Task instructions: For the records below, output every line from the one holding "The image size is (1003, 840)." through the final line, unaltered, and no other lines.

*** Stored data

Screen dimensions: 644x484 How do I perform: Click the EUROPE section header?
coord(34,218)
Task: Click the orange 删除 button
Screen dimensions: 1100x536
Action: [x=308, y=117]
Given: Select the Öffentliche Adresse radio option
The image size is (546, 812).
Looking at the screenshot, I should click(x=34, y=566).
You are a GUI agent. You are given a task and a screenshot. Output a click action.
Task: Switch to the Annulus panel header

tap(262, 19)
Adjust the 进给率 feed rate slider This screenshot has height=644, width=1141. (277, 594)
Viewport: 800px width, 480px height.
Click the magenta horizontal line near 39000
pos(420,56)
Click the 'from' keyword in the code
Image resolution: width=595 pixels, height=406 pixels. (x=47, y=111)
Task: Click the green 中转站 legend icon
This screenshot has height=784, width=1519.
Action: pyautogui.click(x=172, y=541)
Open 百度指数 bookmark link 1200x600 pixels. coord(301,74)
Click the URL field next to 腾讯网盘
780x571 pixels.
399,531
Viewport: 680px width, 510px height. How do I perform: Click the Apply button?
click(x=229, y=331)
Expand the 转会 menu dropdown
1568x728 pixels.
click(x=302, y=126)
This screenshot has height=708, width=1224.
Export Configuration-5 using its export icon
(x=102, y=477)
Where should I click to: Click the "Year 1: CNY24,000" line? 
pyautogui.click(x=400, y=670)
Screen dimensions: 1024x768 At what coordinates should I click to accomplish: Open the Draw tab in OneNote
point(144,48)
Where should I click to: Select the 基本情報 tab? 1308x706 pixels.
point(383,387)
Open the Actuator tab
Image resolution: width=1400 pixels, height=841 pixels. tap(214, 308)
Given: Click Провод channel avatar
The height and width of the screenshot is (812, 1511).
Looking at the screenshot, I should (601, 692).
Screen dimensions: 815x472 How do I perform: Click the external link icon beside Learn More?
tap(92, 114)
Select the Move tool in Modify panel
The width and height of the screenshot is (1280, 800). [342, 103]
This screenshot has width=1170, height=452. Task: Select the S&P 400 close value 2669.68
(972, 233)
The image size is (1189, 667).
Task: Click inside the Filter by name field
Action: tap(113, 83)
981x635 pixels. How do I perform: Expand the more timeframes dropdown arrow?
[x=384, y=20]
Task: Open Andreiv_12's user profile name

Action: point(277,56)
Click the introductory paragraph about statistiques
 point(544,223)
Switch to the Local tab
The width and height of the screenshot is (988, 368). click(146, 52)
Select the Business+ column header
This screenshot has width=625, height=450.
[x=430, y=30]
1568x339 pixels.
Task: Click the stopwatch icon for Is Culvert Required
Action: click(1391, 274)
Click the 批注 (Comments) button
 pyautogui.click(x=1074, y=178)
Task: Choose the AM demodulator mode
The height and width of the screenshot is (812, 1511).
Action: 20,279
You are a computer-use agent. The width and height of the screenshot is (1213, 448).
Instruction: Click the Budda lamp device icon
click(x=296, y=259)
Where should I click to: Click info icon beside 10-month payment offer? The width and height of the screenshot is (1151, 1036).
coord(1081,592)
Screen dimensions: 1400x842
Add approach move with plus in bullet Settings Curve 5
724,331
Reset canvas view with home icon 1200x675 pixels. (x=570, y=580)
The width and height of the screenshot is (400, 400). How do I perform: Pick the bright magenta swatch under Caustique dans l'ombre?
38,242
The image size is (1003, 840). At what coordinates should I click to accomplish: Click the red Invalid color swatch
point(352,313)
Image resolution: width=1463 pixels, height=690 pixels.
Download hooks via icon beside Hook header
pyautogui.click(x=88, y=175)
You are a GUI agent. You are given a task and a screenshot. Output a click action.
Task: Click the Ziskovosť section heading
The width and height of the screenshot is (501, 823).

******

Answer to the exercise:
The image size is (1003, 840). At what coordinates should I click to accomplish: Click the red Invalid color swatch
point(352,313)
Image resolution: width=1463 pixels, height=690 pixels.
Download hooks via icon beside Hook header
pyautogui.click(x=88, y=175)
You are a GUI agent. You are given a task and a screenshot. Output a click action.
Task: Click the Ziskovosť section heading
The width and height of the screenshot is (501, 823).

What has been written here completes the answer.